#### [WORK TO BE COMPLETED]
Once the line containing "Image resolution: width=1174" appears, output it and each remaining line of the records below exactly, with no pictures and nothing more.

#### [RECORDS FOR THIS TASK]
- - - -
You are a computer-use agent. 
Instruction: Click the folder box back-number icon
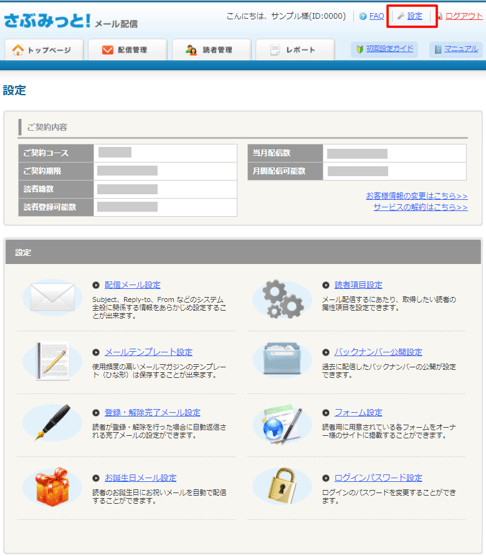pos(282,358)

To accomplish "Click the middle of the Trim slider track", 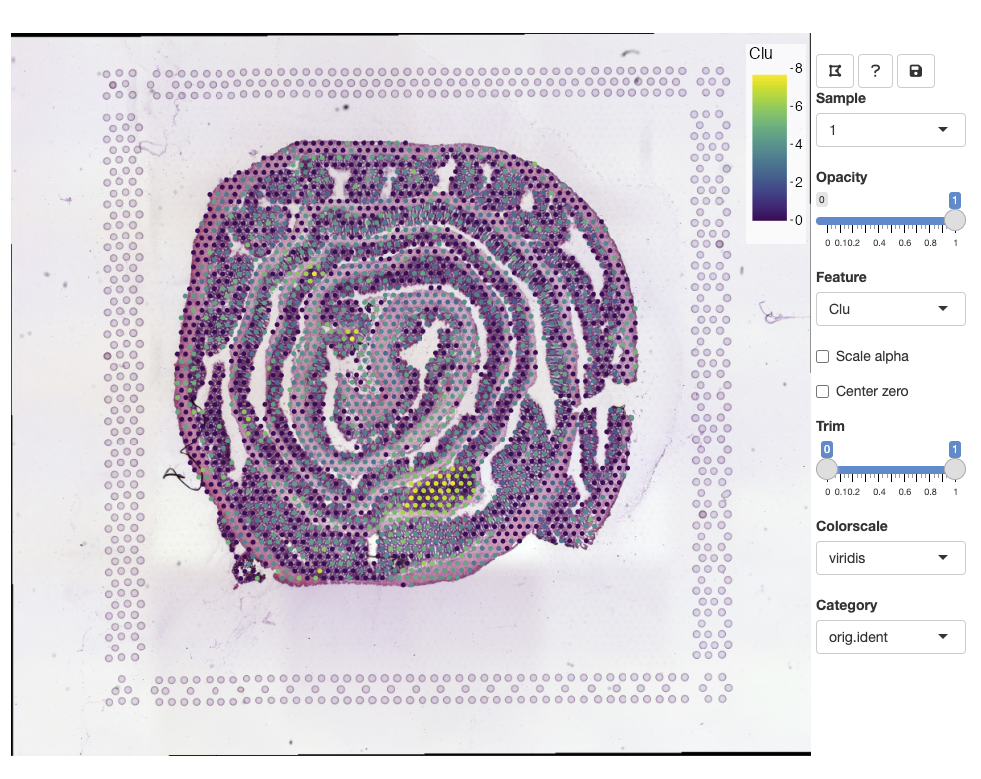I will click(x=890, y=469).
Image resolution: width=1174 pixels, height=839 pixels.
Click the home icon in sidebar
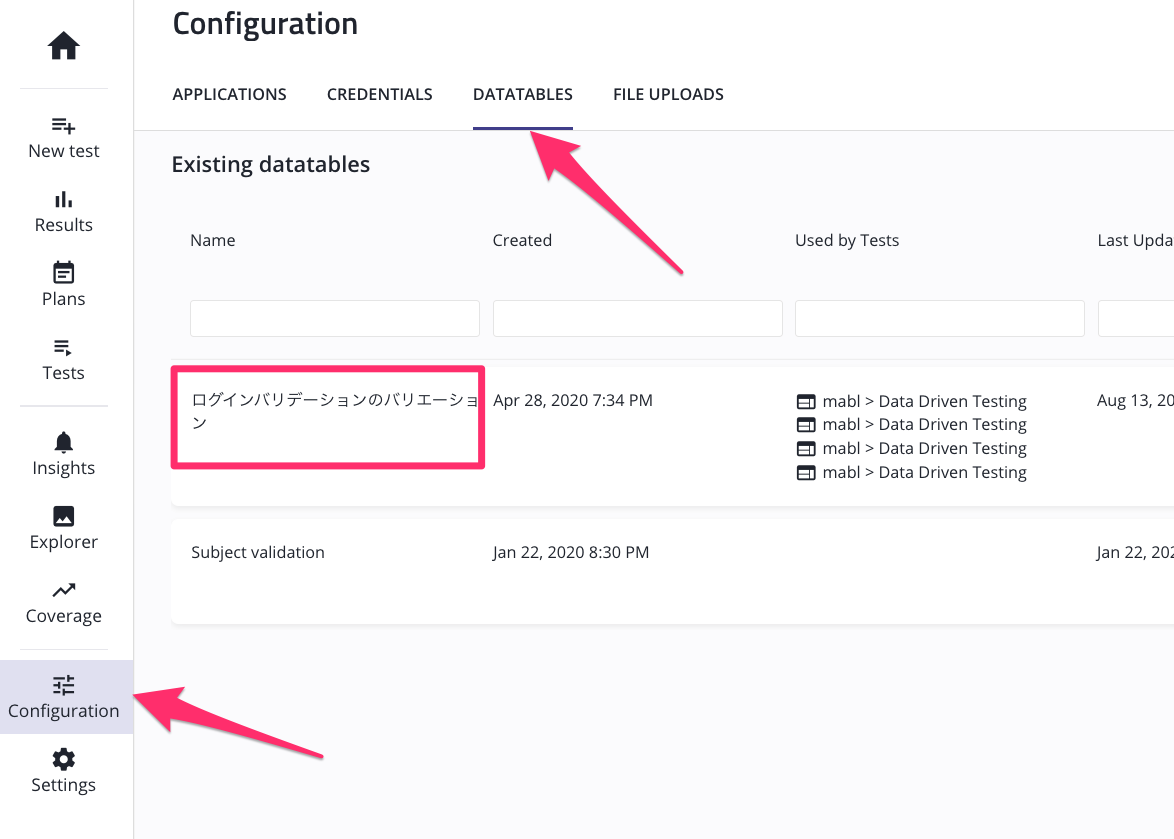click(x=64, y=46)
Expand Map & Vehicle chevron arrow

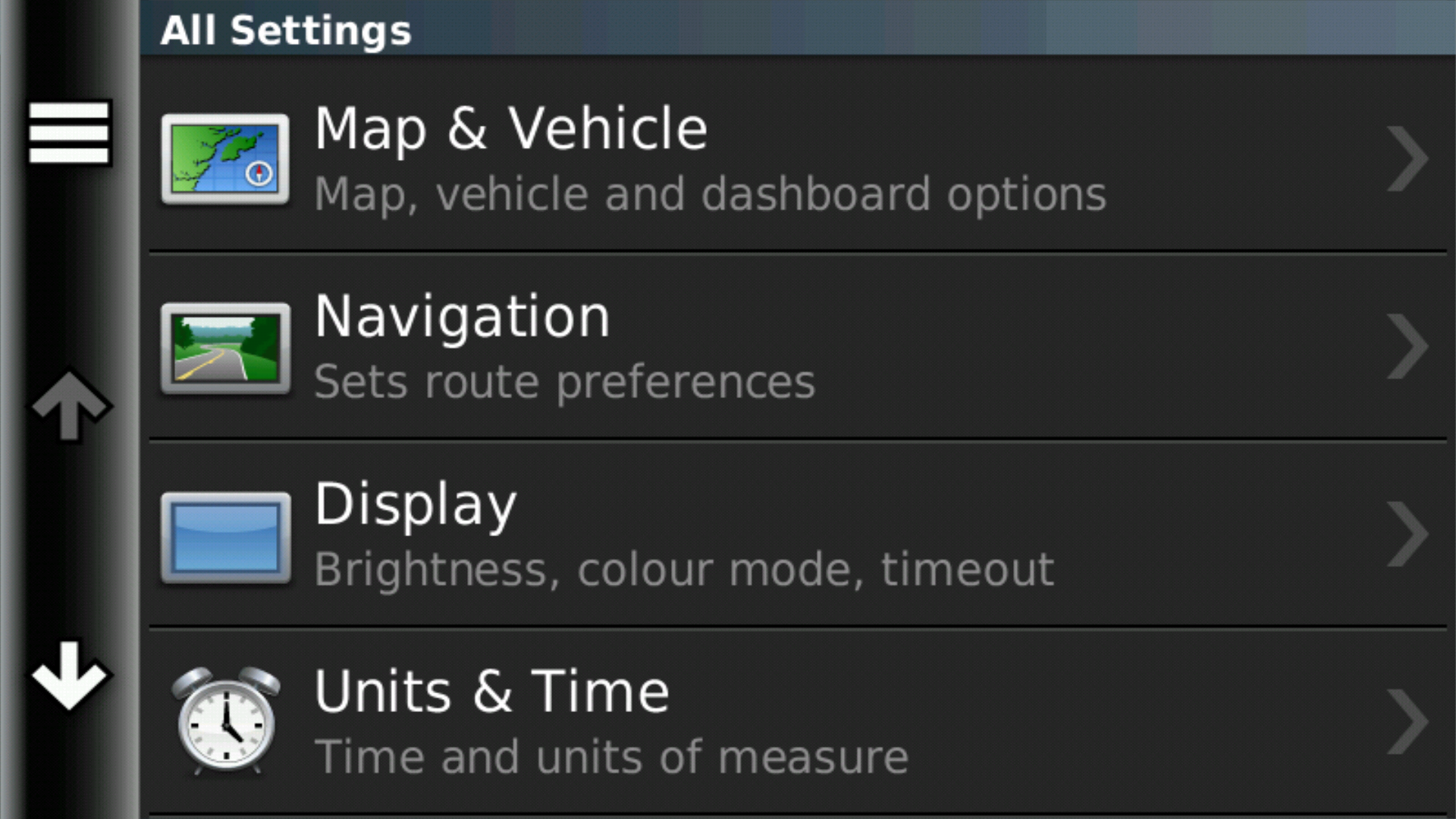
- - - -
#### [ANSWER SPACE]
Image resolution: width=1174 pixels, height=839 pixels.
Click the home icon in sidebar
click(x=64, y=46)
Expand Map & Vehicle chevron arrow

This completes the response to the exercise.